Could have a short part showing what happens when there is only a single epoch - It seems like all the inter-channel connectivity comes out to be 1.
Also while using get_data on the epoch method, the raveled option returns n_channels x n_channels, while the time method returns n_channels x (n_channels-1). The latter seems to be more right to me since it just gives the necessary combinations if I understand correctly.
I think there should be a method similar to raw.plot() for easily visualizing the connectivity across epoch, frequencies and time.
Also @adam2392 can you tell me at what level the "estimation" of the connectivity measure is happening in the epochs method? Is it after the connectivity measure is calculated from each epoch? Is the estimation something like averaging over time for each connectivity measure at this level? Or is it something else totally?

TODO -

[ ] Clearing out unnecessary code and adding more text explanation at some levels
[ ] Could add PLI example on simulated data (using sine of shifted phase) - But this could be time-specific or method-specific example itself rather than in this comparison example
[ ] Example using real-data - ERP for epochs and other for time
[ ] Correcting doc on size of return of spectral_connectivity_time method
[ ] Correcting working for specified connectivity rather than all-to-all

adam2392 commented 2 years ago

@Div12345 apologies for the delay. It is perhaps worth tabling this for now and actually it seems that there is some discrepancy as to if the implementation I ported over from Frites for time-resolved spectral_connectivity is correct or not.

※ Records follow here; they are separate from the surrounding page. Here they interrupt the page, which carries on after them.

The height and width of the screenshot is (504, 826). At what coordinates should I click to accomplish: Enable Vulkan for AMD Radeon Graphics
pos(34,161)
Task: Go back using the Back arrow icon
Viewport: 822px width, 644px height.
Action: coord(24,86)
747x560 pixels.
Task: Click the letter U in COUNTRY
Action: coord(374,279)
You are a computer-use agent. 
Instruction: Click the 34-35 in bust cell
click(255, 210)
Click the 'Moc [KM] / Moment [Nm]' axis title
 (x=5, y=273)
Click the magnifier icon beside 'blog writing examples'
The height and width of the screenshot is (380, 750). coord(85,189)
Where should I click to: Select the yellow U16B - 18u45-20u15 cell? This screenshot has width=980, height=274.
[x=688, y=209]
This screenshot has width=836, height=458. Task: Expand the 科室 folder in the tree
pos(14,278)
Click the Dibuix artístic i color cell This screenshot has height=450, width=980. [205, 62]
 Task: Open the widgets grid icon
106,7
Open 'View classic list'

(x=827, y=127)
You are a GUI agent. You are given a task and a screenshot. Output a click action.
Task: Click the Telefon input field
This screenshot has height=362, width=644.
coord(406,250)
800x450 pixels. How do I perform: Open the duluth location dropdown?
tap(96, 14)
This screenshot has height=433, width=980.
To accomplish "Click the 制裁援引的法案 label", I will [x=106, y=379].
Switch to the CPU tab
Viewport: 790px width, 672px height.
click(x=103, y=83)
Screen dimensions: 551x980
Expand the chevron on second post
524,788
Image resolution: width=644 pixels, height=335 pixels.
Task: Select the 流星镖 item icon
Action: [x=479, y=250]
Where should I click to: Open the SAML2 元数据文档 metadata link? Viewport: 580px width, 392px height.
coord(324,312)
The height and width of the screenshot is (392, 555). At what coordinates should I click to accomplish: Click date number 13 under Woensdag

Would you be up for perhaps taking a look at https://github.com/mne-tools/mne-connectivity/issues/70#issuecomment-1012241671 and comparing the implementation there vs what we have currently? I think @avoide raised a good point in https://github.com/mne-tools/mne-connectivity/issues/17#issuecomment-1011242482, which makes me suspect that either Frites, or I implemented time-resolved spectral_connectivity incorrectly.

Thankfully, @avoide has a working example, so if it makes sense, we can replace his implementation with ours in a PR. We just have to fashion it similarly to the existing mne-connectivity API.

Once this is all sorted out, it makes sense to revisit the example started here. I can perhaps get to it in a few weeks otw.

Div12345 commented 2 years ago

Hey @adam2392 , no issues!

I can check once again.. I have been having some doubts about the indices parameter as well. I tried using specified channel indices to calculate the connectivity on some real data, but it seems to be giving some issues. Something about the estimated n_nodes being a certain number but the calculated being n_indices (the number of connections I wanted it to calculate).

Is this hardcoding here of the indices='symmetric' correct?

I'll raise another issue with all the exact errors I get and the debugging I did as well.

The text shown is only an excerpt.